All samples were processed according to the standard international guidelines ISO 6579:2002; ISO 6579:2002/Amd1: 2007 (Reid, 2009). Briefly, samples were incubated in peptone-buffered water for pre-enrichment, with an incubation time of 24 hours at 37°C, which were further seeded in tetrathionate broth (Müller-Kauffmann) and incubated at 37°C and in Rappaport Vassiliadis and incubated at 42ºC for selective enrichment. Later cells were seeded on McConkey and XLT4 (Xylose Lysine Tergitol 4) agar. Compatible colonies were seeded in Rambach agar and confirmed as Salmonella spp, by challenge with antibodies Poli AI + Vi (Difco(r) 222641). Positive colonies were confirmed biochemically by using the API(r) 20E gallery (Biomereux, France). The isolates were serotyped using the Kauffman-White scheme (Brenner, 1998), for O and H antigens with commercial antisera (Difco, Becton, Dickinson and Company Sparks, MD). Serotyping was performed based on the antigenic description by Grimont & Weill (2007) and the nomenclature described by Tindall et al. (2005), and the Judicial Commission of the International Committee on Systematics of Prokaryotes (2005), and was carried out at the Colombian Institute of Agriculture (ICA).
Polymerase chain reaction
Salmonella isolates were seeded in tryptone soy broth (TSB), and incubated for 24h at 37 °C. Crude DNA was prepared by boiling a culture broth of bacteria for 10 minutes, incubated on ice for a few minutes and then centrifuged at 12,500 rpm for 5 minutes to pellet the particulate matter. The supernatant was collected as crude DNA and 4µl were used as template in the PCR mixture to amplify the invA gene by using the forward 5'-GTG AAA TTA TCG CCA CGT TCG GGC AA-3' and reverse 5'-TCA TCG CAC CGT CAA AGG AAC C-3' primers (Invitrogen(tm),Thermo Fisher Scientific Inc.) with and expected amplicon size of 284 bp.
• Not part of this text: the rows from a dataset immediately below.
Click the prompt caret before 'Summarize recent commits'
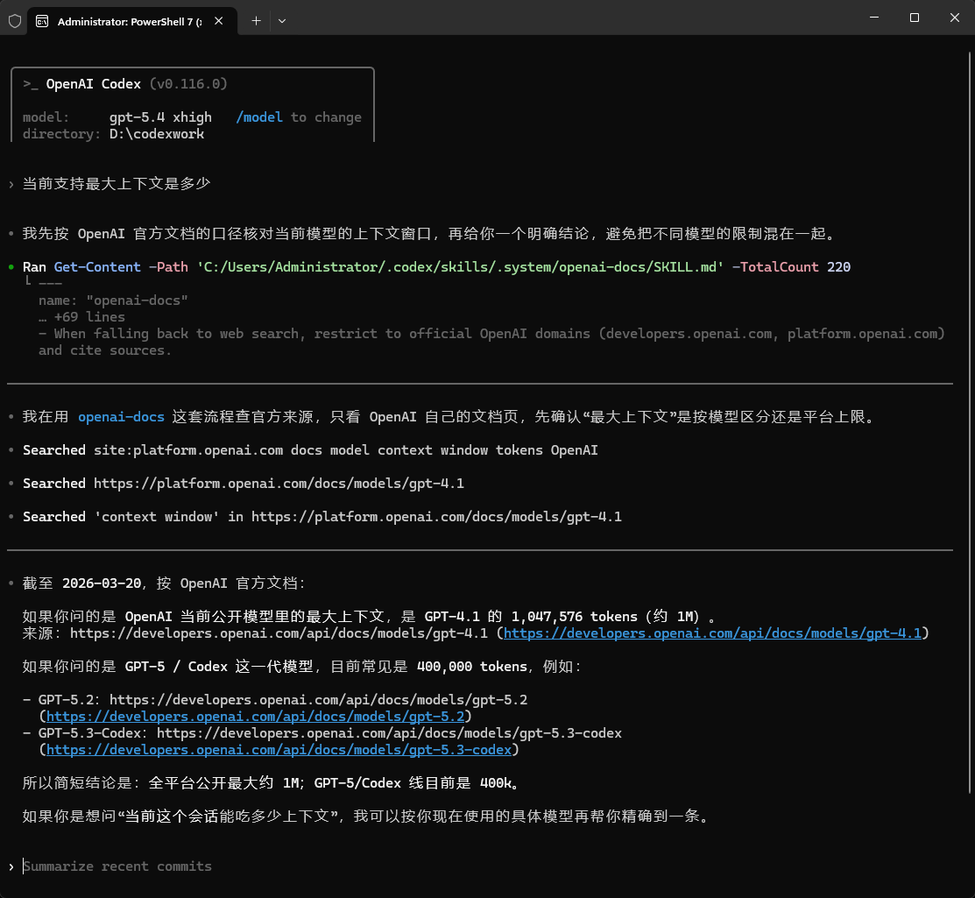The height and width of the screenshot is (898, 975). pos(12,866)
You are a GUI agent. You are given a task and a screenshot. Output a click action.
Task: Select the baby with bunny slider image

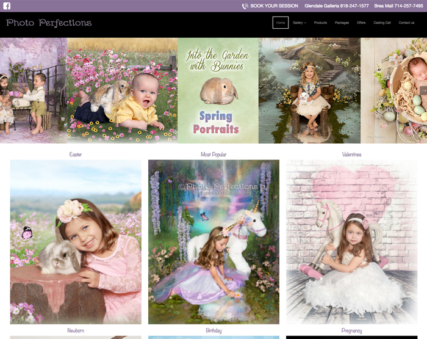tap(122, 90)
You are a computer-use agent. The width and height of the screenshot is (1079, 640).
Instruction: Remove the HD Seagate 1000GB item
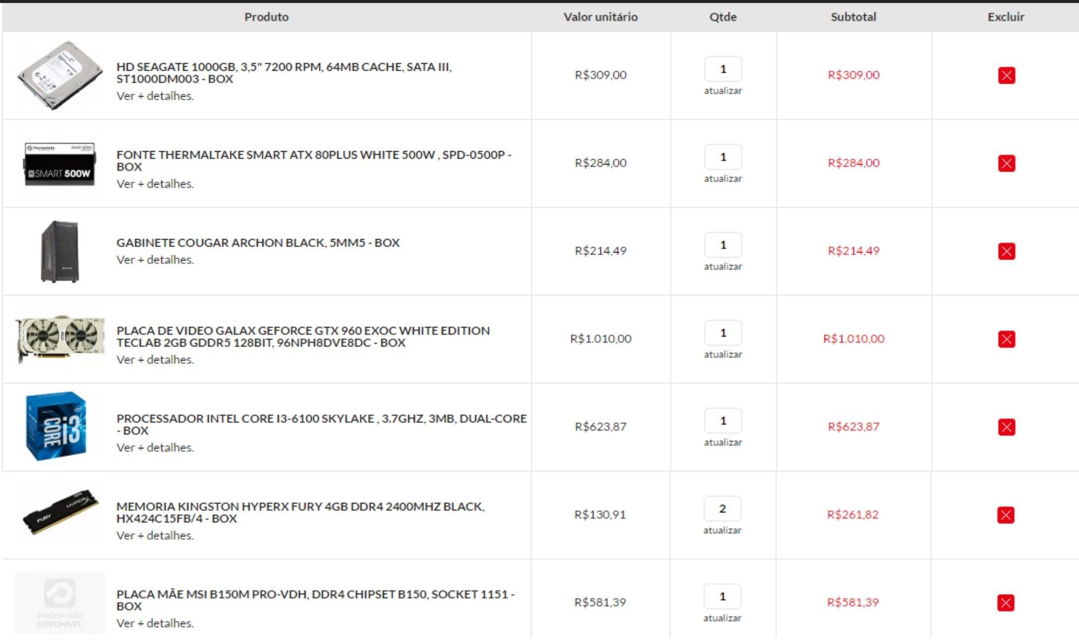(1006, 75)
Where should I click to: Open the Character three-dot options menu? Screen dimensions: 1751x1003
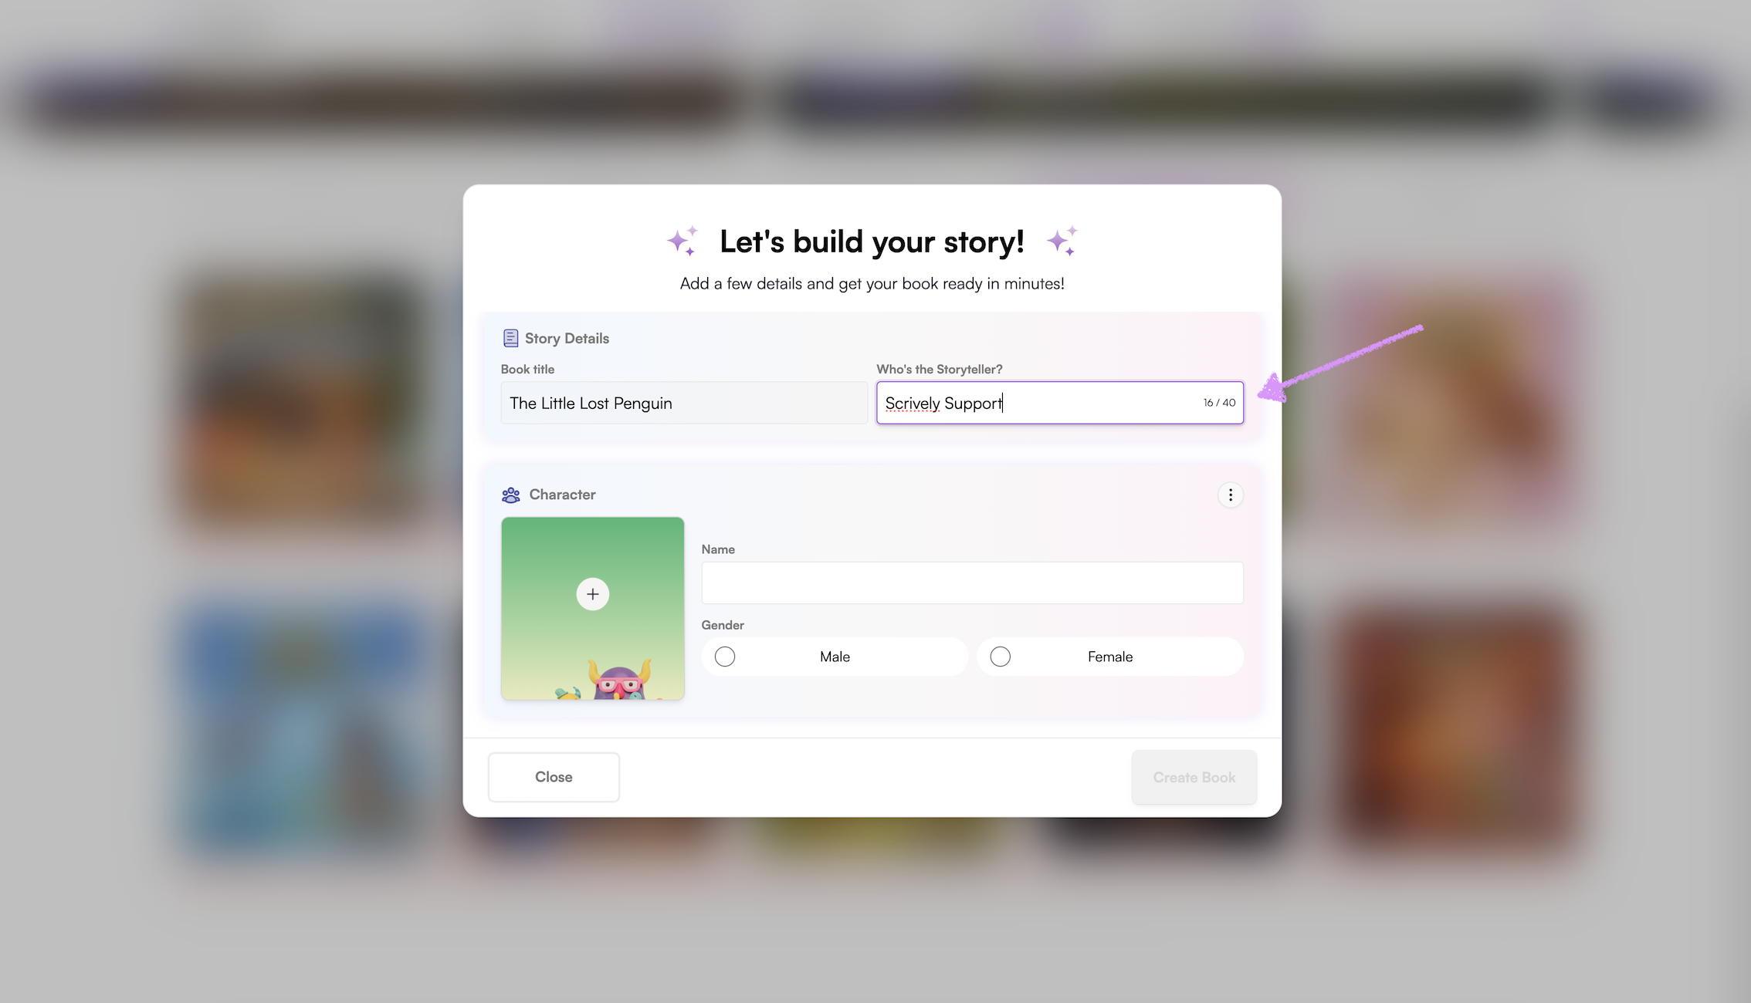point(1230,495)
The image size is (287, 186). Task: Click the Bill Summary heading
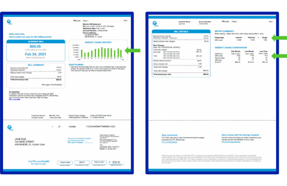coord(36,65)
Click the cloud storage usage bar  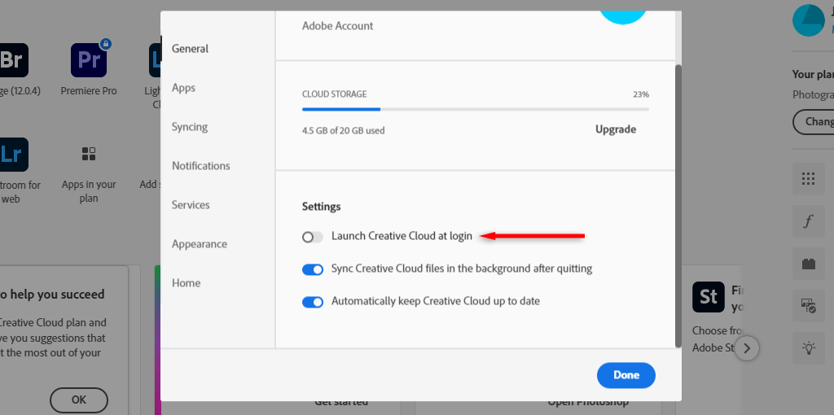[x=475, y=108]
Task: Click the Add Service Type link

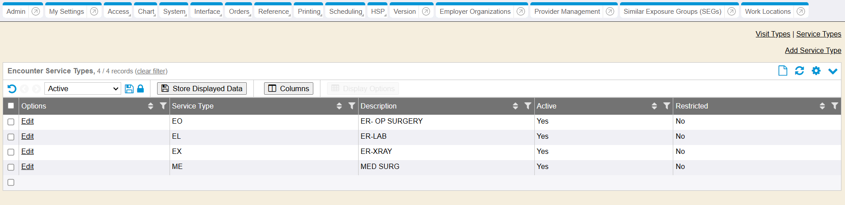Action: click(813, 51)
PCR was carried out in a total volume of 25 µL containing 4µL of template DNA, 1µL of forward primer, 1µL of reverse primer, 0,2 µL of Taq polymerase, 2,5 µL of buffer 10 X, 2,5 µL of MgCl2, 13,8 µL of nuclease free water was also added. PCR was performed in a DNA thermal cycler BIO-RADT100(tm), after initial denaturation of 1 minute at 94°C, 35 cycles of amplification were performed. Each cycle consisted of the following steps: 60 seconds at 94°C (denaturation), 30 seconds at 64°C (primer annealing), and 30 seconds at 72°C (extension), followed by 7 minutes at 72°C for final extension. Salmonella Typhimurium (ATCC 14028)was used as a positive control, whereas the negative control did not contain DNA template. The reaction mixture was mixed with 10 X gel loading buffer and then resolved by electrophoresis on 2% agarose gel with 100 bp DNA ladder. The reaction products were stained with ethidium bromide and visualized under the UV light by using an ENDUROTM GDS (Labnet International, Inc.), GEL documentation system.
Statistical Analysis
Data were analyzed in the IBM SPSS Statistics(r) 20 version software, and GraphPad Prism(r) 5.03 version software. Independence between the variables and the presence of Salmonella was determined by using 2x2 contingency tables. The strength of association was calculated by the odds ratio. Prevalence was determined as the proportion of positive samples over the total samples, expressed as a percentage.
RESULTS
The prevalence of Salmonella spp., in poultry carcasses marketed at Ibague, Tolima was 17.41% (47/270). Isolation of Salmonella was slightly higher from supermarkets and small neighborhood stores (42.5%; 20/47), than outlets (57.5%; 27/47), however, there were no statistically significant differences. 57.5% (27/47) of Salmonella were isolated from stores with more than two workers, and from stores where different types of meats are sold. Salmonella was also isolated with more frequency from non-integrated companies 65,96% (31/47) than integrated ones. Regarding the source of the poultry contaminated carcasses, 78.7% (37/47) originated from free-range production systems, 51.1% (24/47) were handled without gloves and 91.5% (43/47) were kept in refrigeration. Finally, the majority of isolates (97.9%, 46/47) were obtained from chickens that had been in contact with stainless steel surfaces. The number of isolates per commune is shown in Figure 1, where communes 12 and 13 were Salmonella free.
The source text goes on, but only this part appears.